■ **Description of the task**
Everything in the records should be repeated exactly.

══ Extracted records

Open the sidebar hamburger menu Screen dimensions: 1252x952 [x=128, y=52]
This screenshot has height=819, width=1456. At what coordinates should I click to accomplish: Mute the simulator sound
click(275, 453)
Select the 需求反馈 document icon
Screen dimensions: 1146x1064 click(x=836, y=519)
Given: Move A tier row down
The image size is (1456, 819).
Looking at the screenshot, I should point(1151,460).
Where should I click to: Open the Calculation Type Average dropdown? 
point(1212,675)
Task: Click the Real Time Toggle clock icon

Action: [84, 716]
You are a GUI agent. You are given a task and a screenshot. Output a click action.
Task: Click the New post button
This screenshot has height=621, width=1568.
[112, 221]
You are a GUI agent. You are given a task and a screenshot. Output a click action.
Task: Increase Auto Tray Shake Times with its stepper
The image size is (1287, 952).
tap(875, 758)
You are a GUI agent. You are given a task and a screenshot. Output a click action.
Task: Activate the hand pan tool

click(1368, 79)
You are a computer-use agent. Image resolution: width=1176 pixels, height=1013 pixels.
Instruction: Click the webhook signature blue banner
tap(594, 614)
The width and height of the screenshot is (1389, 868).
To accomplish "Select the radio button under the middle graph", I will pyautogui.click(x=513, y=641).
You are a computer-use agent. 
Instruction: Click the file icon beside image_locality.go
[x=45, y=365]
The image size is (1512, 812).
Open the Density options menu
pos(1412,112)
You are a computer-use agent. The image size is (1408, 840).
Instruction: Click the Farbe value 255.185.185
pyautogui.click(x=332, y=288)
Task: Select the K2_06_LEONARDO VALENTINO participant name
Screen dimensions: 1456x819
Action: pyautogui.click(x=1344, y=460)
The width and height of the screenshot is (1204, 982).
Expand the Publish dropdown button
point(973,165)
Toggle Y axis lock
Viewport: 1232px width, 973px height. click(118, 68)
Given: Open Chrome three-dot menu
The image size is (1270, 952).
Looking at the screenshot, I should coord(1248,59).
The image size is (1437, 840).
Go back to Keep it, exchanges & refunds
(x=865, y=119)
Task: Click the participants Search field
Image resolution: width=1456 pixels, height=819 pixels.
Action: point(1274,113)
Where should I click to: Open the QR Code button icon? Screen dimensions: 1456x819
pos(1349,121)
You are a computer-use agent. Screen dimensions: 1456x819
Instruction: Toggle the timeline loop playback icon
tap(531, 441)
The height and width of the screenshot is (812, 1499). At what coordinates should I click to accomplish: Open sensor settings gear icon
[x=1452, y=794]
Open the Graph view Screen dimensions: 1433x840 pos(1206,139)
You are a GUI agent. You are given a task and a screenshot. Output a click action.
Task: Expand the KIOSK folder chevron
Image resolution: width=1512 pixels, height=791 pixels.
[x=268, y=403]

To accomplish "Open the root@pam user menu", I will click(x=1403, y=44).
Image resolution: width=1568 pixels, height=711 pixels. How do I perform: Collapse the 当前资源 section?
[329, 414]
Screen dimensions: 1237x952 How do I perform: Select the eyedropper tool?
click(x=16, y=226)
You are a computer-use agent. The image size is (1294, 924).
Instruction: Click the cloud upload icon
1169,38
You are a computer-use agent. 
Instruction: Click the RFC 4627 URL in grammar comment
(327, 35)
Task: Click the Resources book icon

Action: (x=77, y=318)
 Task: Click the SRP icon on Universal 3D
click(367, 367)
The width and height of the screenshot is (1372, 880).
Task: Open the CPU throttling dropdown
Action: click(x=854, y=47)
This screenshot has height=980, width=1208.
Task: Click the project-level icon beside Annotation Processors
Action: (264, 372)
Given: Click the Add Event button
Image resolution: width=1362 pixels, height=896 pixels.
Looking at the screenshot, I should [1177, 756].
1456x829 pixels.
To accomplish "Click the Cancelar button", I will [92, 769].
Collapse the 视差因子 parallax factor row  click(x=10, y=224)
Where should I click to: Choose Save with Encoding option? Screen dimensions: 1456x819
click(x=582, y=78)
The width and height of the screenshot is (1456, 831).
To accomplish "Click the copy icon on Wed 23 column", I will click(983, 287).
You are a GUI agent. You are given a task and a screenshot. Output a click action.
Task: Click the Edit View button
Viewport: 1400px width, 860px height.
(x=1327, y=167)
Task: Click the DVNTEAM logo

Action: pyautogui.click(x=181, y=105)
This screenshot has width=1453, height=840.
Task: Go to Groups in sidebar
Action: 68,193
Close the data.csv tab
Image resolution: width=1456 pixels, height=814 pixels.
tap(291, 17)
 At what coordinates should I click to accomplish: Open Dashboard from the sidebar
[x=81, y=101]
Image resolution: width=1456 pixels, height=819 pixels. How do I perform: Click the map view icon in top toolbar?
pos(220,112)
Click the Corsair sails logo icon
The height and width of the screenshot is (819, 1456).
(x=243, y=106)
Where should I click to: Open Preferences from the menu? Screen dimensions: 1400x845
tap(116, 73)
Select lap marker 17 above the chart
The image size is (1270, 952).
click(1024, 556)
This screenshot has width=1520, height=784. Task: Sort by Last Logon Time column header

════

■ **Finished exercise**
Open the sidebar hamburger menu Screen dimensions: 1252x952 [x=128, y=52]
This screenshot has height=819, width=1456. At what coordinates should I click to accomplish: Mute the simulator sound
click(275, 453)
Select the 需求反馈 document icon
Screen dimensions: 1146x1064 click(x=836, y=519)
Given: Move A tier row down
The image size is (1456, 819).
Looking at the screenshot, I should point(1151,460).
Where should I click to: Open the Calculation Type Average dropdown? 
point(1212,675)
Task: Click the Real Time Toggle clock icon

Action: [84, 716]
You are a GUI agent. You are given a task and a screenshot. Output a click action.
Task: Click the New post button
This screenshot has height=621, width=1568.
[112, 221]
You are a GUI agent. You are given a task and a screenshot. Output a click action.
Task: Increase Auto Tray Shake Times with its stepper
The image size is (1287, 952).
tap(875, 758)
You are a GUI agent. You are given a task and a screenshot. Output a click action.
Task: Activate the hand pan tool

click(1368, 79)
You are a computer-use agent. Image resolution: width=1176 pixels, height=1013 pixels.
Instruction: Click the webhook signature blue banner
tap(594, 614)
The width and height of the screenshot is (1389, 868).
To accomplish "Select the radio button under the middle graph", I will pyautogui.click(x=513, y=641).
You are a computer-use agent. 
Instruction: Click the file icon beside image_locality.go
[x=45, y=365]
The image size is (1512, 812).
Open the Density options menu
pos(1412,112)
You are a computer-use agent. The image size is (1408, 840).
Instruction: Click the Farbe value 255.185.185
pyautogui.click(x=332, y=288)
Task: Select the K2_06_LEONARDO VALENTINO participant name
Screen dimensions: 1456x819
Action: pyautogui.click(x=1344, y=460)
The width and height of the screenshot is (1204, 982).
Expand the Publish dropdown button
point(973,165)
Toggle Y axis lock
Viewport: 1232px width, 973px height. click(118, 68)
Given: Open Chrome three-dot menu
The image size is (1270, 952).
Looking at the screenshot, I should coord(1248,59).
The image size is (1437, 840).
Go back to Keep it, exchanges & refunds
(x=865, y=119)
Task: Click the participants Search field
Image resolution: width=1456 pixels, height=819 pixels.
Action: point(1274,113)
Where should I click to: Open the QR Code button icon? Screen dimensions: 1456x819
pos(1349,121)
You are a computer-use agent. Screen dimensions: 1456x819
Instruction: Toggle the timeline loop playback icon
tap(531, 441)
The height and width of the screenshot is (812, 1499). At what coordinates should I click to accomplish: Open sensor settings gear icon
[x=1452, y=794]
Open the Graph view Screen dimensions: 1433x840 pos(1206,139)
You are a GUI agent. You are given a task and a screenshot. Output a click action.
Task: Expand the KIOSK folder chevron
Image resolution: width=1512 pixels, height=791 pixels.
[x=268, y=403]

To accomplish "Open the root@pam user menu", I will click(x=1403, y=44).
Image resolution: width=1568 pixels, height=711 pixels. How do I perform: Collapse the 当前资源 section?
[329, 414]
Screen dimensions: 1237x952 How do I perform: Select the eyedropper tool?
click(x=16, y=226)
You are a computer-use agent. The image size is (1294, 924).
Instruction: Click the cloud upload icon
1169,38
You are a computer-use agent. 
Instruction: Click the RFC 4627 URL in grammar comment
(327, 35)
Task: Click the Resources book icon

Action: (x=77, y=318)
 Task: Click the SRP icon on Universal 3D
click(367, 367)
The width and height of the screenshot is (1372, 880).
Task: Open the CPU throttling dropdown
Action: click(x=854, y=47)
This screenshot has height=980, width=1208.
Task: Click the project-level icon beside Annotation Processors
Action: (264, 372)
Given: Click the Add Event button
Image resolution: width=1362 pixels, height=896 pixels.
Looking at the screenshot, I should [1177, 756].
1456x829 pixels.
To accomplish "Click the Cancelar button", I will [92, 769].
Collapse the 视差因子 parallax factor row  click(x=10, y=224)
Where should I click to: Choose Save with Encoding option? Screen dimensions: 1456x819
click(x=582, y=78)
The width and height of the screenshot is (1456, 831).
To accomplish "Click the copy icon on Wed 23 column", I will click(983, 287).
You are a GUI agent. You are given a task and a screenshot. Output a click action.
Task: Click the Edit View button
Viewport: 1400px width, 860px height.
(x=1327, y=167)
Task: Click the DVNTEAM logo

Action: pyautogui.click(x=181, y=105)
This screenshot has width=1453, height=840.
Task: Go to Groups in sidebar
Action: 68,193
Close the data.csv tab
Image resolution: width=1456 pixels, height=814 pixels.
tap(291, 17)
 At what coordinates should I click to accomplish: Open Dashboard from the sidebar
[x=81, y=101]
Image resolution: width=1456 pixels, height=819 pixels. How do I perform: Click the map view icon in top toolbar?
pos(220,112)
Click the Corsair sails logo icon
The height and width of the screenshot is (819, 1456).
(x=243, y=106)
Where should I click to: Open Preferences from the menu? Screen dimensions: 1400x845
tap(116, 73)
Select lap marker 17 above the chart
The image size is (1270, 952).
click(1024, 556)
This screenshot has width=1520, height=784. Task: Sort by Last Logon Time column header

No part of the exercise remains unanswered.